(Records from a data collection)
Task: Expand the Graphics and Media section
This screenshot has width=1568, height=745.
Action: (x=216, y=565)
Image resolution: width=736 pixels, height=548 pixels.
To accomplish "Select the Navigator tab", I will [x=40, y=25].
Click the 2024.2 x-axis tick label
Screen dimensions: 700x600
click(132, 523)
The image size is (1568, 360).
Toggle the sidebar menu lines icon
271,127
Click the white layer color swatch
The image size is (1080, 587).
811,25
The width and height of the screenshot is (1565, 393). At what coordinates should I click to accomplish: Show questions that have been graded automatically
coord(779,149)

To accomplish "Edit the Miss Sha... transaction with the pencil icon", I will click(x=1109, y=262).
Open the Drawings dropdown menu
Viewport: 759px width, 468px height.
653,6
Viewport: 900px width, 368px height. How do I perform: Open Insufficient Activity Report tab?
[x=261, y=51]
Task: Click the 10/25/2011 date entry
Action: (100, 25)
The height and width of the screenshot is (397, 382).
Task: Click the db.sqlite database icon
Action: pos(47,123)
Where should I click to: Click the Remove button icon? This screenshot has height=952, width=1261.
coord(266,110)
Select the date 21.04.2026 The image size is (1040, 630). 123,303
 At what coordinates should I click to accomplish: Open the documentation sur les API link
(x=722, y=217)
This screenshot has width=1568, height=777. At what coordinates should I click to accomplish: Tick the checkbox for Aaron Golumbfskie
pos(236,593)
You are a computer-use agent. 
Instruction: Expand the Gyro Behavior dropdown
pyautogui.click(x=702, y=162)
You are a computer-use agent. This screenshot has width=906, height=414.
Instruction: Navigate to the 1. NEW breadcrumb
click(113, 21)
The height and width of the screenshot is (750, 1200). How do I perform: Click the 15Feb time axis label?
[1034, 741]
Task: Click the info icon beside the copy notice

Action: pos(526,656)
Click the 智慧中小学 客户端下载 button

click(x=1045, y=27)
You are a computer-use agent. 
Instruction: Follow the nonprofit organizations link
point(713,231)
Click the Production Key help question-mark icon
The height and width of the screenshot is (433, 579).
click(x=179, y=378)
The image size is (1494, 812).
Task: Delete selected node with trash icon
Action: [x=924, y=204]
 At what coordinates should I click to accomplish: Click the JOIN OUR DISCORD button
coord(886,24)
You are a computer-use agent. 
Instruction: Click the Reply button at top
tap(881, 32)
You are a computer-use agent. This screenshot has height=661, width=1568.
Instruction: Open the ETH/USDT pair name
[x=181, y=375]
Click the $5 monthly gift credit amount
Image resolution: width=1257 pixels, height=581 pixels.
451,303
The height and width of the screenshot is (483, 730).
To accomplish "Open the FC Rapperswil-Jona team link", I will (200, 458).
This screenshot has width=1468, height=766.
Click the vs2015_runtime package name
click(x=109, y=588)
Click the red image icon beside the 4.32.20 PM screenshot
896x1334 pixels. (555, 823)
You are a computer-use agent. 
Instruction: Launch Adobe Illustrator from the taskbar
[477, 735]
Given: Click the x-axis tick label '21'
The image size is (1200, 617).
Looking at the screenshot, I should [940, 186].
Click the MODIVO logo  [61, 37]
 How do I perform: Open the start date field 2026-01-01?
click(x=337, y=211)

- **Task description**: Please copy the line holding "Click the $5 monthly gift credit amount" and all lines after it to the end of the records, exactly, and nothing else.

- **Task solution**:
Click the $5 monthly gift credit amount
Image resolution: width=1257 pixels, height=581 pixels.
451,303
The height and width of the screenshot is (483, 730).
To accomplish "Open the FC Rapperswil-Jona team link", I will (200, 458).
This screenshot has width=1468, height=766.
Click the vs2015_runtime package name
click(x=109, y=588)
Click the red image icon beside the 4.32.20 PM screenshot
896x1334 pixels. (555, 823)
You are a computer-use agent. 
Instruction: Launch Adobe Illustrator from the taskbar
[477, 735]
Given: Click the x-axis tick label '21'
The image size is (1200, 617).
Looking at the screenshot, I should [940, 186].
Click the MODIVO logo  [61, 37]
 How do I perform: Open the start date field 2026-01-01?
click(x=337, y=211)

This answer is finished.